**Istruzioni del compito**
Quali righe dei record qui sotto contengono la stringa "icon"? Selezionale e copiale tutte, distinguendo tra maiuscole e minuscole.

---------- Dati da elaborare

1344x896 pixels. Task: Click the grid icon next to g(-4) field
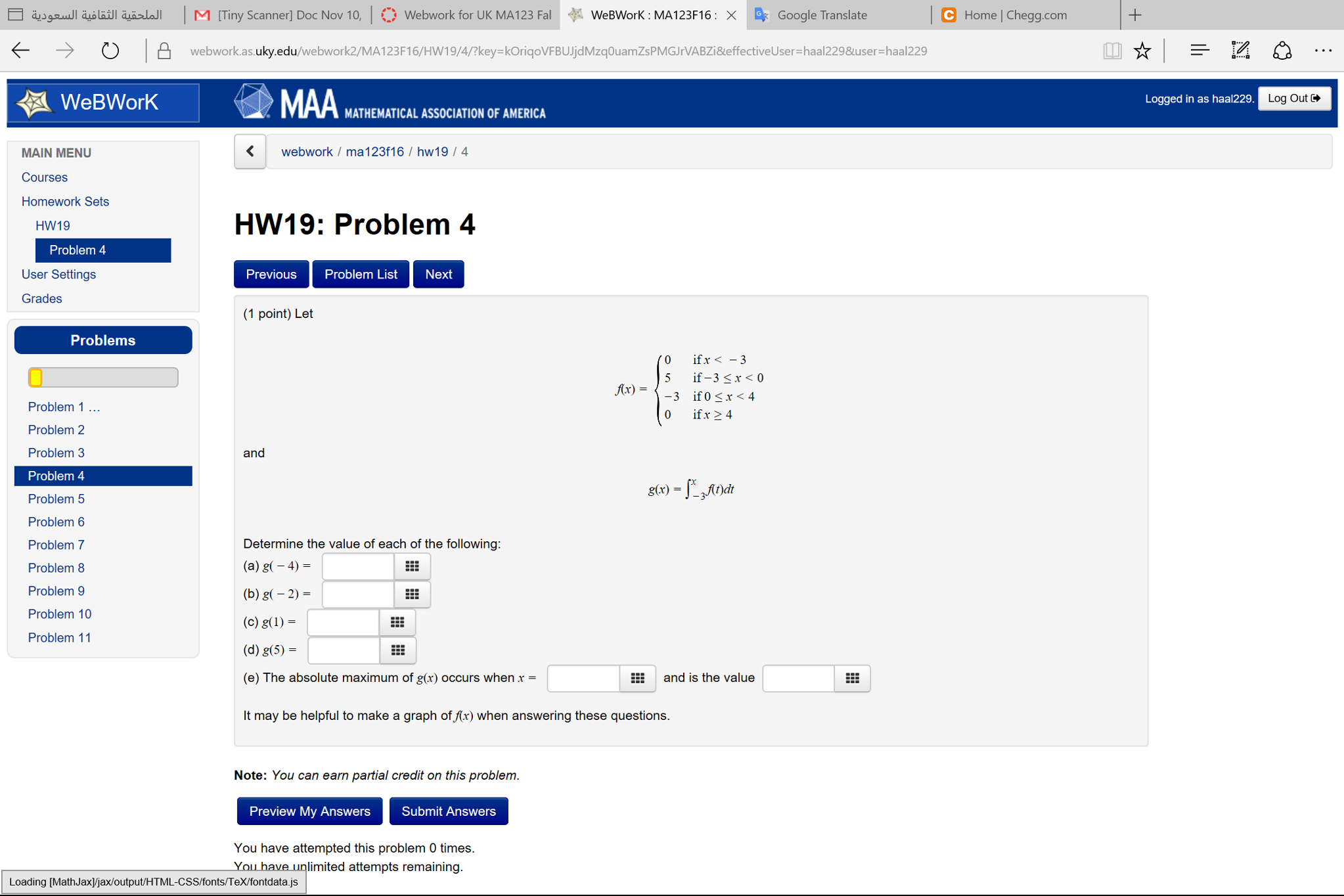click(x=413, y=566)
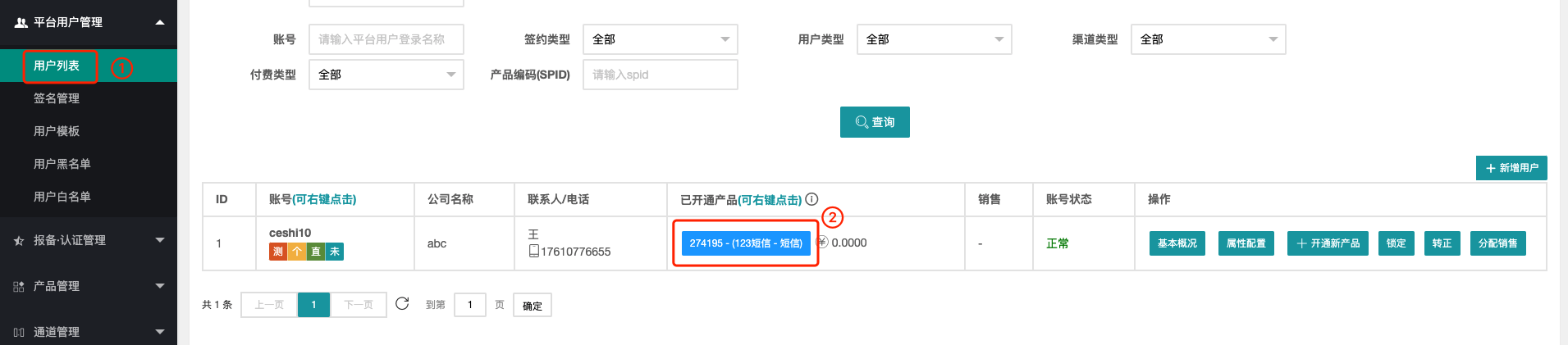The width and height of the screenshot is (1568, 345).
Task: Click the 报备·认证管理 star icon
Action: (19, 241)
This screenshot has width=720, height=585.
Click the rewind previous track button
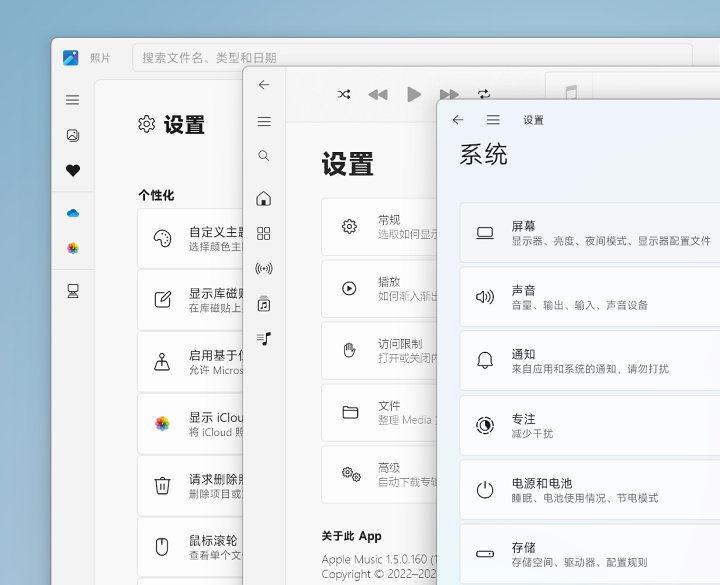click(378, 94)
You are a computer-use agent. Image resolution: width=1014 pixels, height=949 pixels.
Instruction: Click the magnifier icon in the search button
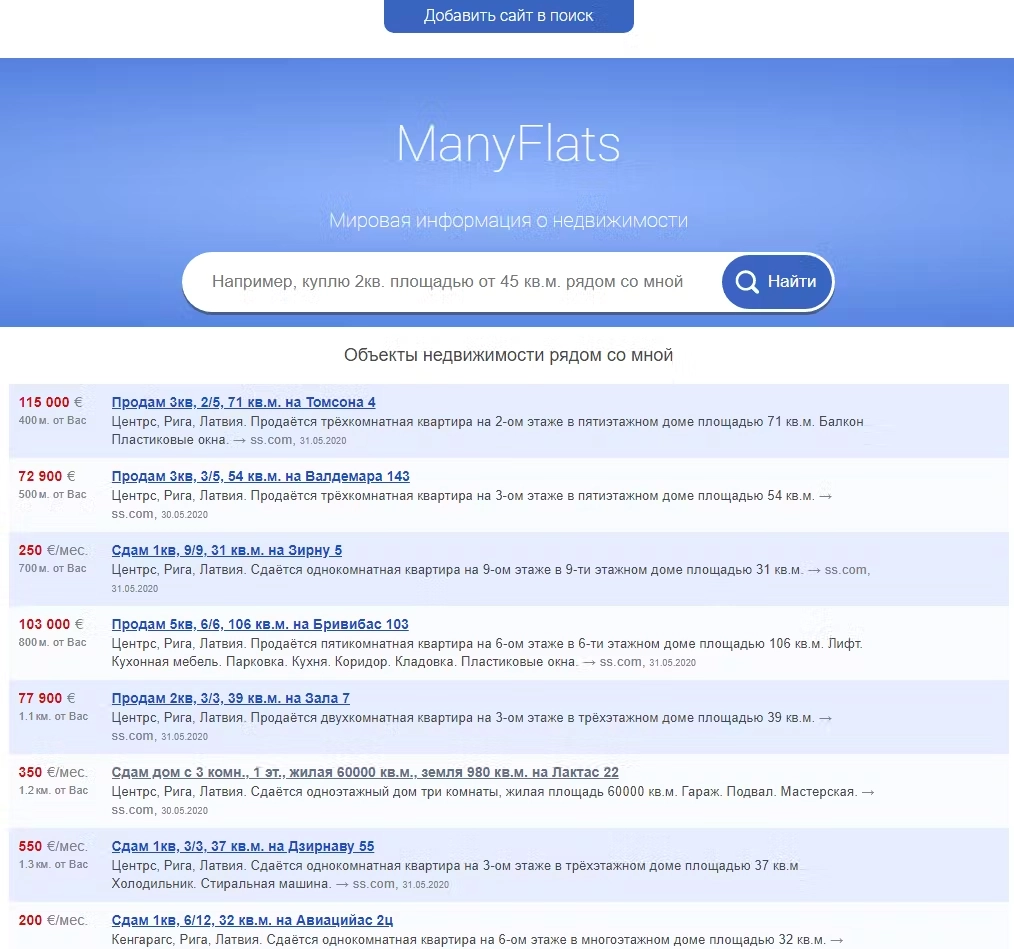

--------------------

**Esercizio svolto**
1344x896 pixels. Task: Click the grid icon next to g(-4) field
Task: Click the 报备·认证管理 star icon
Instruction: Click the magnifier icon in the search button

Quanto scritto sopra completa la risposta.